__TEXT SECTION__
○ ○ ○ ○ ○
- Tobacco kills up to half of its users.
Tobacco kills more than 8 million people each year. More than 7 million of those deaths are the result of direct tobacco use while around 1.2 million are the result of non-smokers being exposed to second-hand smoke.
- Nearly 80% of the world's more than 1 billion smokers live in low- and middle-income countries.
In the African region:
- 13 million women use tobacco products, including chewing tobacco and snuff
- 13% of young adolescent girls use tobacco products. Recent trends show an increase in tobacco use among girls. In the past, the prevalence of tobacco use among girls was lower than the rate for boys. But recent studies have shown the prevalence rate among girls (4.6% to 36.6%) has become as high as for boys (7.8% to 36.5%).
- About 22,000 women die every year from tobacco-related diseases which are preventable.
- Between 2002 and 2030, tobacco-attributable deaths are projected to double in low and middle income countries (LMICs), including in Africa.
- Of adult deaths due to second-hand smoke, about 2/3 are among women (64%) – women working and living with men who smoke.
In addition, women have unique and higher risks of cancer and artery disease. Tobacco causes similar health problems and threats for men and women. But women have unique and higher risks of cervical cancer, breast cancer, coronary artery disease.
The Tobacco Control Programme contributes to the reduction of the burden of disease and death caused by tobacco through reducing the prevalence of tobacco use and the exposure to tobacco smoke in all segments of the population in the African Region.
Tobacco control actions aim to substantially and continually reduce the prevalence of tobacco use and exposure to tobacco smoke.The WHO Framework Convention on Tobacco Control (WHO FCTC) lays out different tobacco control measures to be implemented in order to prevent young people from starting to use tobacco, help current tobacco users to quit and protect non-smokers from exposure to second-hand smoke.
○ ○ ○ ○ ○
__Saved data entries__
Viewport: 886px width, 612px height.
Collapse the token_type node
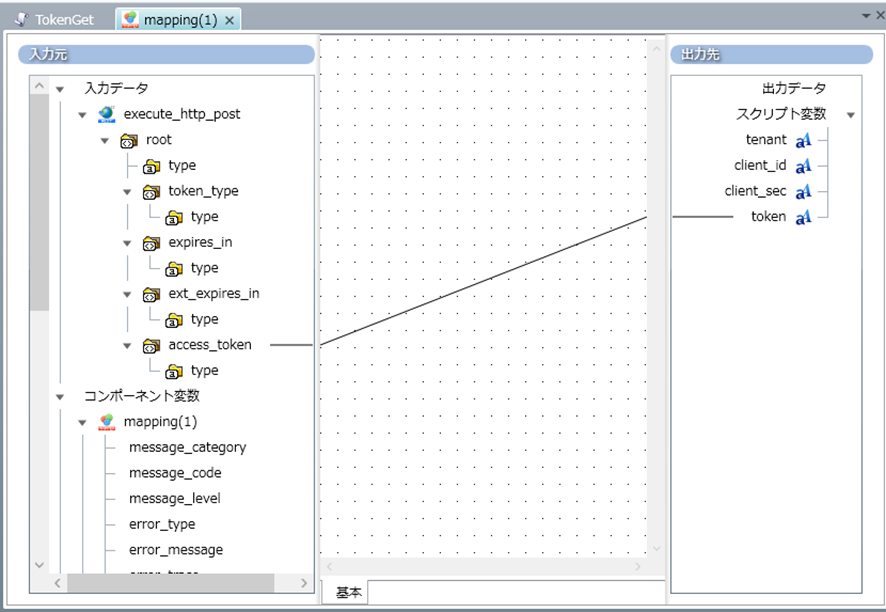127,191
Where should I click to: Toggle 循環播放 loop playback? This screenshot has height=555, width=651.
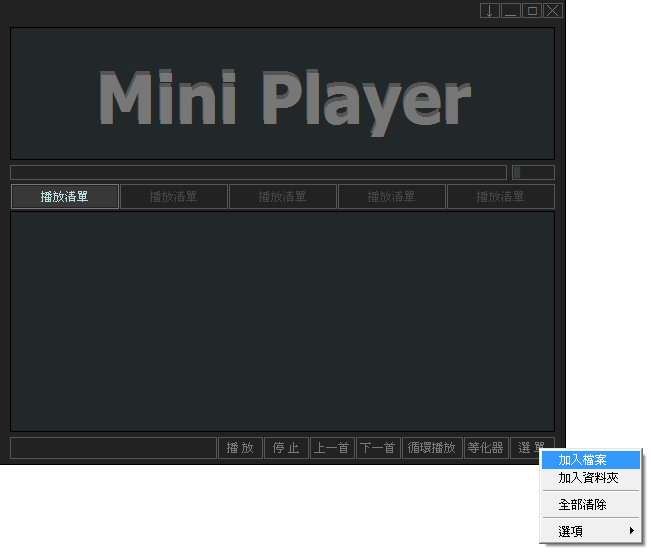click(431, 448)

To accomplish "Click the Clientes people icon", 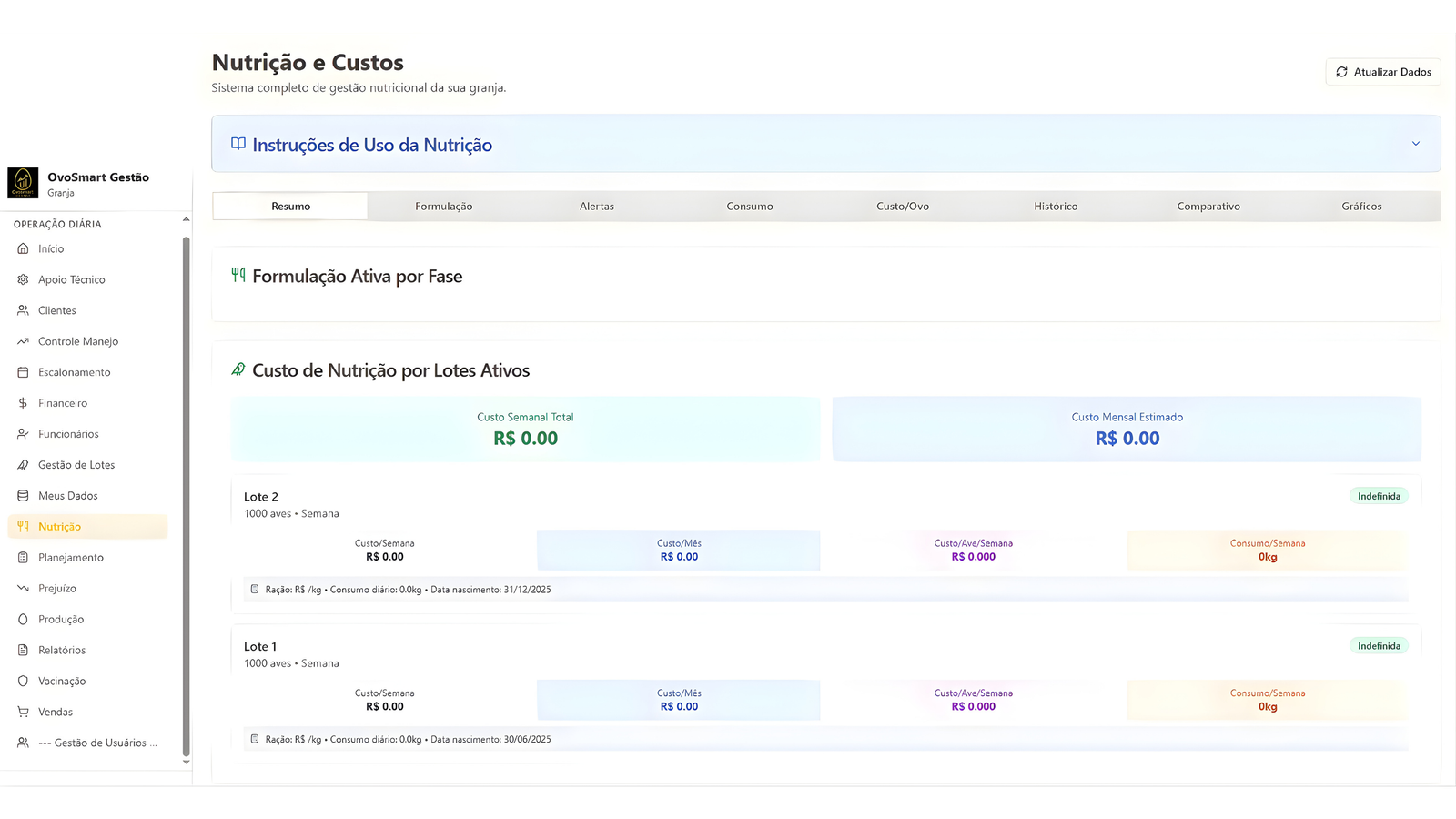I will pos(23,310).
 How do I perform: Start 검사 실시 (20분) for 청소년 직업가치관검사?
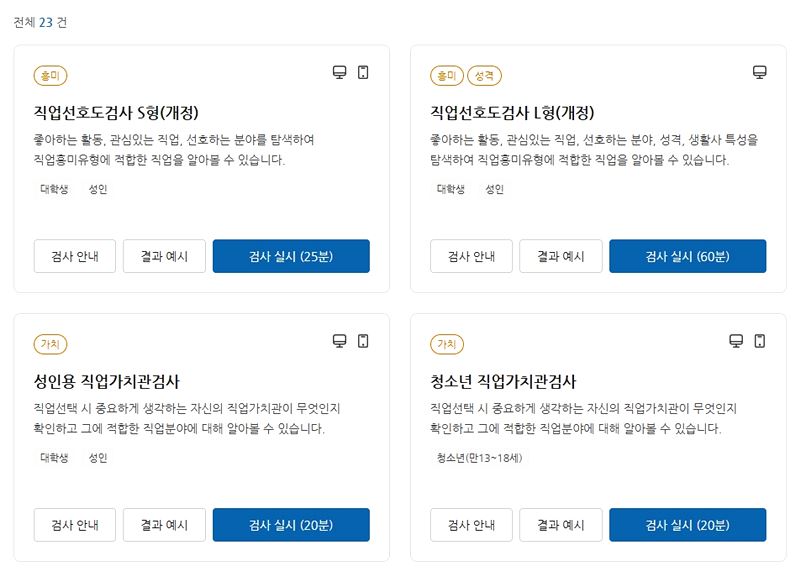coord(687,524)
○ ○ ○ ○ ○
__GOAL OF THE EXERCISE__
Using the tobacco text, decide whether each statement agrees with it, answering yes or no and quoting the words of the text that decide it: 1. Tobacco kills more than 8 million people each year. 2. Most adult deaths due to second-hand smoke are among men. 3. In the African region, recent studies show tobacco use among girls is still lower than among boys. Rely only on the tobacco text when answering.

__RESULT OF THIS EXERCISE__
1. Yes: "Tobacco kills more than 8 million people each year."
2. No: "Of adult deaths due to second-hand smoke, about 2/3 are among women (64%)"
3. No: "recent studies have shown the prevalence rate among girls (4.6% to 36.6%) has become as high as for boys (7.8% to 36.5%)."